Forensicator corrected Carter’s calculation of export speeds, obtaining a value of approximately 400 KB/sec. The validity of this correction can be easily seen: on May 25, 2016, just under 1 Gb of data was exfiltrated over approximately 44 minutes. Thus, the issue is the opposite of that posed by Johnson and Binney: for the DNC emails, it’s not a question of explaining a very “high” copying speed (47 MB/second), but of a very low copying speed (400 KB/second). A low copying speed that is entirely consistent with exfiltration.
Forensicator deduced the (unknown) timezone of the eml timestamps was Pacific Time through a clever calculation. For each of the six individuals with May 25, 2016 eml dates, he compared the sent time of the latest email (in GMT) to the eml timestamp (shown below). The eml timestamp - which was necessarily after the sending of the email - was 6-7 hours earlier. The logical conclusion is that the unknown relative timezone of the eml documents was -07:00 — Pacific time. (Diagram below is from Forensicator April 10, 2019 article).
From the above analysis, Forensicator then deduced that “the May 25 Emails Were Likely Acquired and Exported Simultaneously (and not Vetted)”. Once the eml_times were identified as Pacific timezone, the last email times and beginning and end of export operations for each May 25 individual was organized into a tight and very convincing chronology:
The latest emails for each of the four individuals with Aug 26 and Sep 21 eml_dates were on May 23, 2016. Forensicator also re-examined the earliest emails for each individual, reporting that “99% of the DNC emails were within the 30 day retention”.
Of the May 23 individuals, only one (Jeremy Brinster) had emails before April 23, 2016: Brinster’s emails began (in volume) a few days earlier on April 19, 2016, leading to the surmise that exfiltration may have begun with him. Emails going back to 2015 (only a trickle) were limited to the May 25 individuals. Forensicator also extracted a variety of other metadata from the DNC emails: whether they were received or sent and related attributes. (I’ve recently done some re-analysis of these “too early” emails to see if there are any relevant patterns and will try to write it up.)
Conclusion
In the Climategate hack, where I had a front row seat (so to speak), eml_timestamps on the emails themselves were “bleached”, but export timestamps on some documents were not and that this data yielded some insight into the Climategate hacker (when combined with other knowledge).
Here too, one way to find at least some solid ground is through metadata.

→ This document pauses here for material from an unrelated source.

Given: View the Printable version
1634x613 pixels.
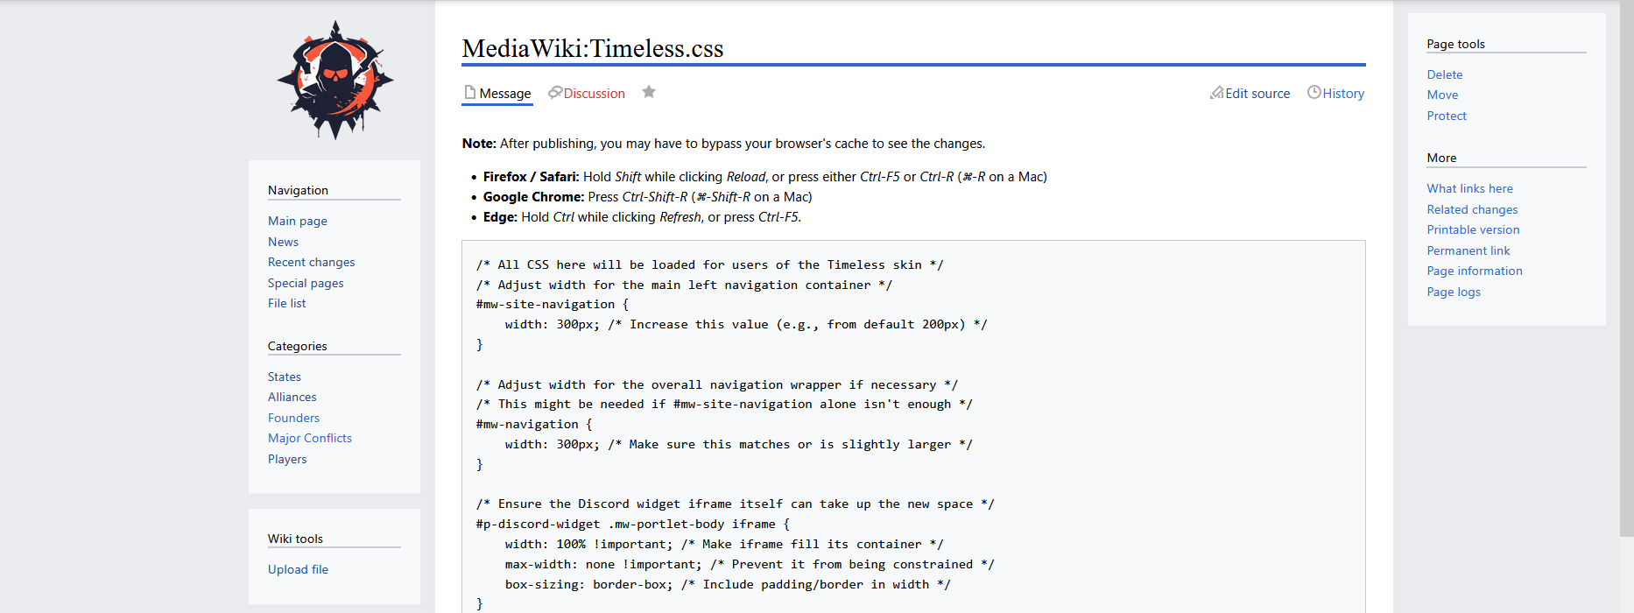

The metadata reviewed here enables the contradiction of the legend that the emails were “staged” in April 2016. They also clearly show that the exfiltration took place on Crowdstrike’s watch and should have been observed on May 23, 2016 and May 25, 2016.
They also contradict the curiously incorrect dates of Mueller investigation (“between May 25, 2016 and June 1, 2016”). While the Mueller dates are close to the correct dates, they were incorrect nonetheless and the reason for the Mueller dates remain unexplained.
US agencies have rigorously redacted nearly everything in FOIA productions related to the DNC hack - see the Clevenger FOIA where over 900 pages were produced and over 900 pages were more or less totally redacted. It is hard to understand the continuing purpose of such redactions. An unfortunate by-product is that it permits suspicion to linger, even in circumstances where it could be dispelled.
I'm having trouble understanding what the time stamps represent since the DNC Wikileaks include emails with time stamps as late as September 21. Those late time stamps must be much later than the exfiltration since the DNC had their server rebuilt in June. The Podesta hack was in March. It seems the later time stamps had to be later handled (delivered?) tranches, especially the November Podesta emails. Only the May dates seem to represent their date of exfiltration. If so it looks like some more DNC emails came later mixed with the Podesta emails. If so, Assange would have had a second or third chance to identify the leaker. BTW, GMT plus 7 hours in mountain time or am I misunderstanding what +0700 means?
Thanks